* **Short task**: Copy out the records word for word, beginning at the first line and stopping after the line that contains "Action: [586, 409]".

------ Recorded data

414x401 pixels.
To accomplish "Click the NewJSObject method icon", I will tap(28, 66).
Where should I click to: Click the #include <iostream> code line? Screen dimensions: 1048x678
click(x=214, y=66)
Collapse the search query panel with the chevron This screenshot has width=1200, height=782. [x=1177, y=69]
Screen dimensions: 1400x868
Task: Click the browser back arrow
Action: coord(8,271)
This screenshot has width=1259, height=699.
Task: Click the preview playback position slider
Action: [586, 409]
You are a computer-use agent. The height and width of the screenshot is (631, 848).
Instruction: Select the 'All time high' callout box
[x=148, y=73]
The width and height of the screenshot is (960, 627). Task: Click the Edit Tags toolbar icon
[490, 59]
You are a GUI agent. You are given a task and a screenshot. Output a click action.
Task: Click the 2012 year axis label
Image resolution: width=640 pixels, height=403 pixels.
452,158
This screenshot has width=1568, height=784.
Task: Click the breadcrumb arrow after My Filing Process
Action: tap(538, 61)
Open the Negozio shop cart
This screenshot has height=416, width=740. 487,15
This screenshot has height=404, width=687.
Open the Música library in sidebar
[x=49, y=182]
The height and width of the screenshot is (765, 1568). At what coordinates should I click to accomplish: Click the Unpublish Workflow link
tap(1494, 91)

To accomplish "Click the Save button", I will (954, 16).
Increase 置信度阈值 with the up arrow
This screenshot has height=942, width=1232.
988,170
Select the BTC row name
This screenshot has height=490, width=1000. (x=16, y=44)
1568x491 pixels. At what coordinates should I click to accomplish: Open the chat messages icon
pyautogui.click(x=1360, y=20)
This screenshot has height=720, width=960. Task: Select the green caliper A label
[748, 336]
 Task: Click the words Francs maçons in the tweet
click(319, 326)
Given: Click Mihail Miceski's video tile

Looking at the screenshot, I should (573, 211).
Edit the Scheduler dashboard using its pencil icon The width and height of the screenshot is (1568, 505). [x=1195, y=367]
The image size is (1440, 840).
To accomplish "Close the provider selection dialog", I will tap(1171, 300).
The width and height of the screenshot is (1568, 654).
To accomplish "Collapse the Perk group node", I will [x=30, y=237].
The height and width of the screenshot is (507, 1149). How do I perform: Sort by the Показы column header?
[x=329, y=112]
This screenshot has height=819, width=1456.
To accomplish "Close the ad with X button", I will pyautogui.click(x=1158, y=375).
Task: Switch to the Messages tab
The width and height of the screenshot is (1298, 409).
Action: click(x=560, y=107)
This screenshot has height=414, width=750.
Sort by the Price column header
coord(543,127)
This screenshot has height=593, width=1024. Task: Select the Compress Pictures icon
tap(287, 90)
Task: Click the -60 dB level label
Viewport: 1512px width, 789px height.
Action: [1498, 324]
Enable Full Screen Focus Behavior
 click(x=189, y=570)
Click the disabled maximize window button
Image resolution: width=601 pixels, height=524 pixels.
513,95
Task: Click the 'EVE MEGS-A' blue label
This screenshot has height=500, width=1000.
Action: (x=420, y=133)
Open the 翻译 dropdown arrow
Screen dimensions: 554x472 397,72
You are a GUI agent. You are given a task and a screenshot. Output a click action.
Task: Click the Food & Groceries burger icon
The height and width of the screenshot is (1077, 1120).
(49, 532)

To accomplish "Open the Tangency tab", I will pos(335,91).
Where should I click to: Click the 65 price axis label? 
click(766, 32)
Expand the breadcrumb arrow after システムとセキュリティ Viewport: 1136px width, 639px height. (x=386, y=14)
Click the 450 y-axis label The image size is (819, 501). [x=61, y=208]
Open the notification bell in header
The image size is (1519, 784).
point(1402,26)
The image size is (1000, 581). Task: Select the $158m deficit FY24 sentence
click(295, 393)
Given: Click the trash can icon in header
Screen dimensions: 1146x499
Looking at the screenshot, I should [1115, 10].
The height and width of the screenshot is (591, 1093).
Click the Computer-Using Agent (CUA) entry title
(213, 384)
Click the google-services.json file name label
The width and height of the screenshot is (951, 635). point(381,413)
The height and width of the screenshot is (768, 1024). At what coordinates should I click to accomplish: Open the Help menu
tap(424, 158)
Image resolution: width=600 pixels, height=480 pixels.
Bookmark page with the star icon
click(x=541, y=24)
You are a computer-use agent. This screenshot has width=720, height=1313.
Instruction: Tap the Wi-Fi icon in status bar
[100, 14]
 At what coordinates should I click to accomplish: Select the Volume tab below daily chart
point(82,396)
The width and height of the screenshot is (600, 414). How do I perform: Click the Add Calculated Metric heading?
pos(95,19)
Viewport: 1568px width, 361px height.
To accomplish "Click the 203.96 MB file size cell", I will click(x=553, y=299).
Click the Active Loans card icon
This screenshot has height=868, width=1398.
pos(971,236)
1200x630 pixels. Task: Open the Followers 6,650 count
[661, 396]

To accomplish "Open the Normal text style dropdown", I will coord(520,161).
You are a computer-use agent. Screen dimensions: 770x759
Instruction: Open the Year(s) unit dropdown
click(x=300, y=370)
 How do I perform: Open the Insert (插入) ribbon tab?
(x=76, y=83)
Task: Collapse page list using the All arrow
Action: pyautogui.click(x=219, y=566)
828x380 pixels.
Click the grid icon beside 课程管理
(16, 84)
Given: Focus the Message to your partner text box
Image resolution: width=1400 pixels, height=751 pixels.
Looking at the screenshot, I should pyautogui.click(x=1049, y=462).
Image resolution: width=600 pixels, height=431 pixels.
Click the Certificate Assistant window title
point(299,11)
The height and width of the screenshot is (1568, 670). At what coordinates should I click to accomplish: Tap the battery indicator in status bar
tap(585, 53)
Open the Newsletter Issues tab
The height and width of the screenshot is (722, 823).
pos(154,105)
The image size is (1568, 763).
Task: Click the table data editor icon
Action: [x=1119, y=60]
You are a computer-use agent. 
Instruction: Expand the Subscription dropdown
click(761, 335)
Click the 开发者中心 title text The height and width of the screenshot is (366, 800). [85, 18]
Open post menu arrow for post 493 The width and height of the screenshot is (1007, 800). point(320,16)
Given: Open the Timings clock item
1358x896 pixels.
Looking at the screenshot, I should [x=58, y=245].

------------

* **Complete answer**:
414x401 pixels.
To accomplish "Click the NewJSObject method icon", I will tap(28, 66).
Where should I click to: Click the #include <iostream> code line? Screen dimensions: 1048x678
click(x=214, y=66)
Collapse the search query panel with the chevron This screenshot has width=1200, height=782. [x=1177, y=69]
Screen dimensions: 1400x868
Task: Click the browser back arrow
Action: coord(8,271)
This screenshot has width=1259, height=699.
Task: Click the preview playback position slider
Action: [586, 409]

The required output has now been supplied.